The teacher's task — to have a student be reborn, repeat — is impossible. What, as a teacher, can I possibly say, possibly do, to move students from point A to point B — where point B is an insane world they never knew existed and to get there entails surrendering everything they've ever thought or known?

A certain violence is necessary. Students need to be pushed. For me, this took several forms. I kept the ceiling moving. That is, I never let a student think he or she got it and was done. Rather, I'd always say: good, now did you consider this? And this? And this? I kept pushing rather than giving out medals. After all, there is no there per se to reach, no actual point B — especially when point B is the position of all positions, a place that is not a place because it keeps moving, folding, winding, doing and undoing itself.

I have to say, when it comes to teaching a 7 year old, this tactic of perpetually raising the ceiling might not be the most effective technique. I'm not sure if it's effective for 19 year olds, either. One pedagogic strategy I never tried was infinite parental patience — stern, but loving. Don Juan does precisely this (among other things) for Carlos. (Castaneda's books give us one of the great pedagogies.)

And I'm not sure what "effective" even means in pedagogy: How do I know if a student has learned something? What counts as learning? What counts as something? Teaching is strange, frustrating, work — and fantastic precisely for those reasons.

Anyway, back to the task at hand: How, as a teacher, do I get students from point A to a point B that is not a point?

Repetition: I'd repeat myself relentlessly, repeatedly. I'd say the same thing, verbatim, over and over again. And then I'd say it in a different way, verbatim, over and over again. This, alas, is a kind of violence: I was trying to drill ideas into the heads, into the bodies, into the becomings of these students. I wanted the repetitions to be like a nail gun.

Violence, however, has its limits. Pushing, drilling: these will only take a student so far because, finally, that student has to make the jump, take the leap. Being pushed doesn't work. I suppose I also wanted the repetitions to be a kind of mantra that might transport them on their own to another place, to another way of thinking, to another way of being.

Still, how do I get a student to take that leap, to do as Carlos Castaneda does and jump off that cliff when everything he's ever known says that he will, without a doubt, fall to his death?

I know I run certain risks and open myself up to a variety of jokes and criticisms for saying this but: seduction. As I teacher, after pushing students, I'd try to flip to the other side and beckon: Come on, it's nice over here. It's exciting and cool and beautiful and enlivening. Come hither. Come play — the water's fine.

So, yes, I'd try to seduce students to the rhetorical posture, to the position of infinite play. I tried to make the ideas appealing — no, alluring. I tried to make the ideas so freakin' alluring that students wanted to come and play.
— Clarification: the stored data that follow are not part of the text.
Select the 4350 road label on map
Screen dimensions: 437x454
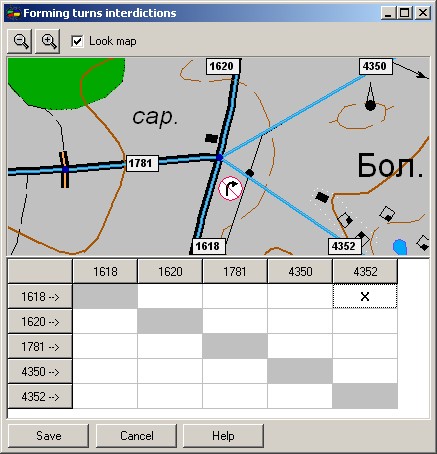(375, 66)

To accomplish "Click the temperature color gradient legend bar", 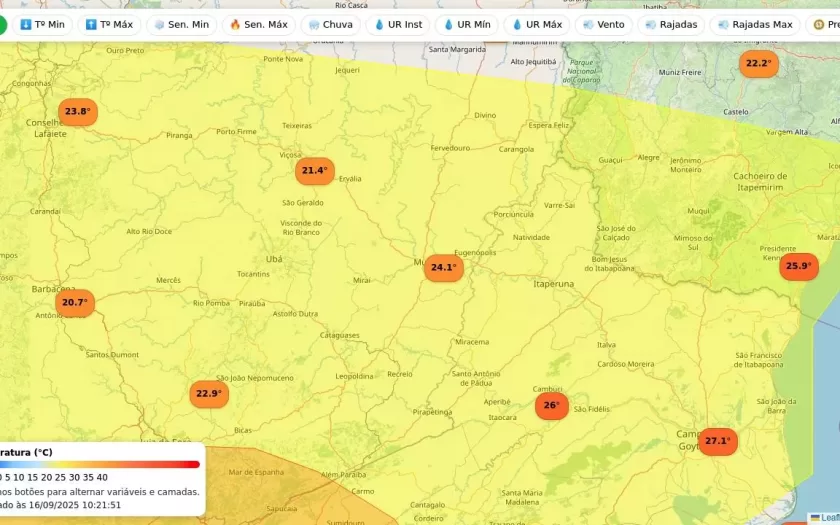I will click(100, 464).
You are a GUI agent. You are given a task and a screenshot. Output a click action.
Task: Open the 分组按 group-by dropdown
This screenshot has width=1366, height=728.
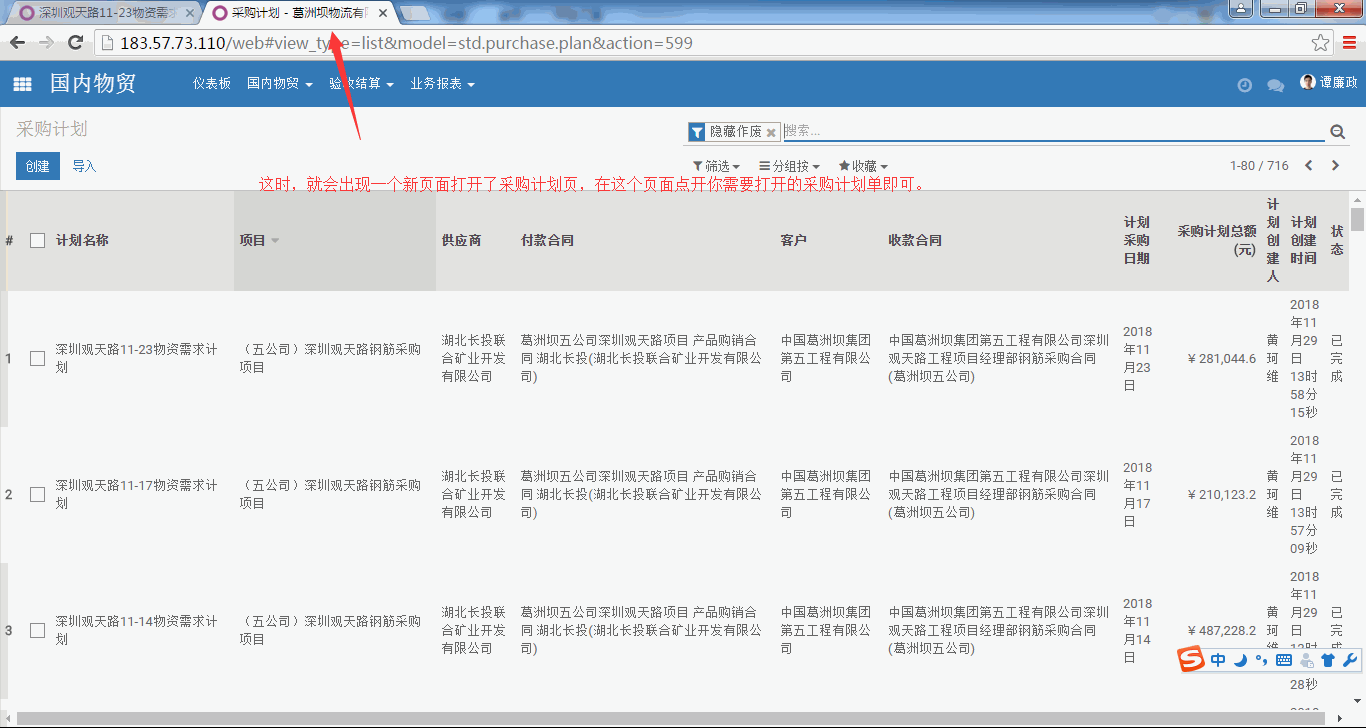coord(789,166)
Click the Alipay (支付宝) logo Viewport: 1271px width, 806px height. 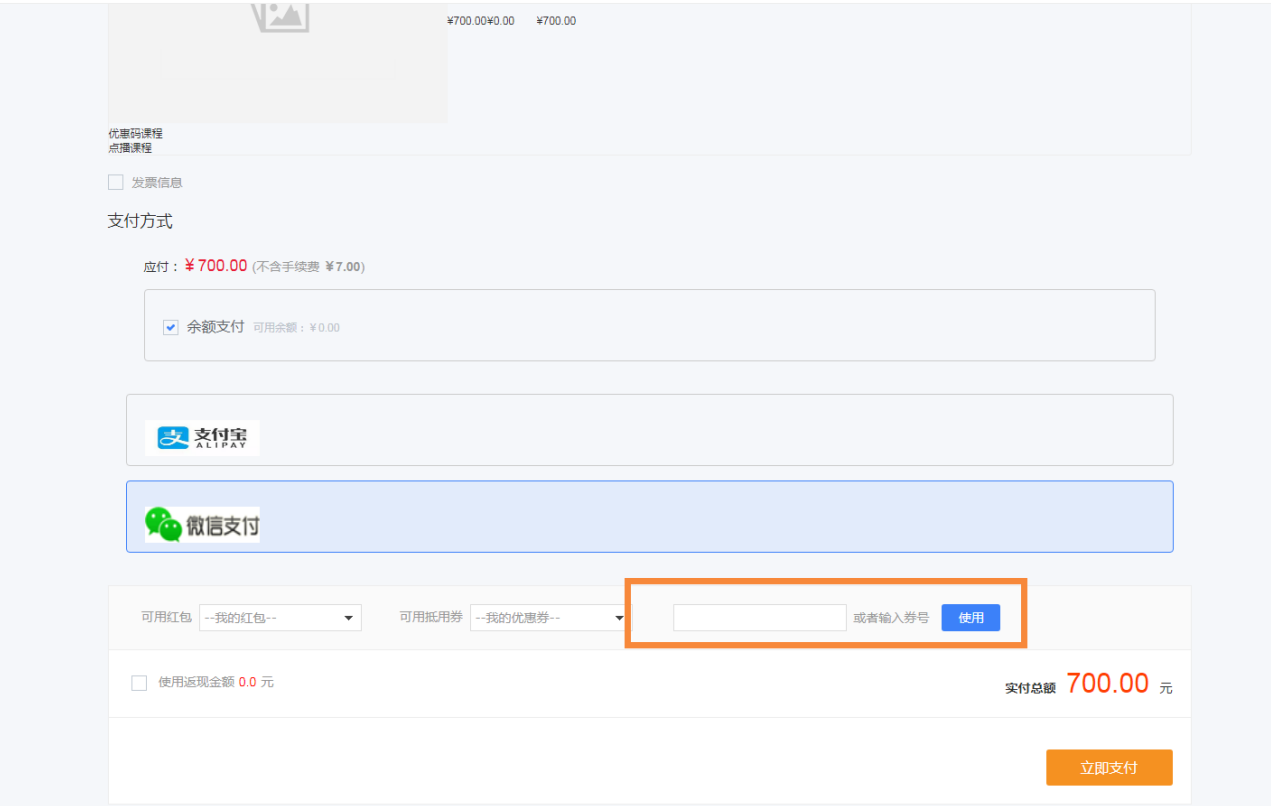click(202, 438)
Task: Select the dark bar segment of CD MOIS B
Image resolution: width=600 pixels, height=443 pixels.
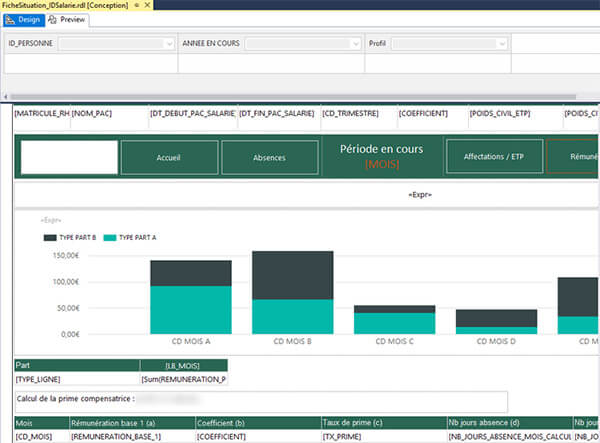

I wanted those ideas to be so alluring the students would fall in love. And love is what it takes to move people, to have them give up their comfort to enter the unknown. If only I could make students fall in love with an idea, they'd follow that idea over the cliff. They'd take the leap.

2 comments:

Daniel Schealler said...

Here's a thing that pisses me off: I've kept up with your blogging since Rhetoric 10 a few years ago. Every now and again you put something up that kicks ass.

So I start to write something in response in the comments.

Then I pause to re-read it just before I hit send.

And I frikkin hate what I read there. It sucks.

Just now, before sending this, I was trying to make some droll witty retort about Phaedrus having a scroll under his robes and how you claim not to be Socratic. But then I read it back to myself and it was really, really terrible.

You make what I can do not good enough.

I hate/love it.

Daniel Coffeen said...

Well, fear of being less than brilliant has never stopped me from holding forth. To wit, 90% of this blog. It's one reason I like blogging, one thing I'm exploring: the published conversation. I write in blogger, do one quick edit, hit publish.

Try it. It's liberating.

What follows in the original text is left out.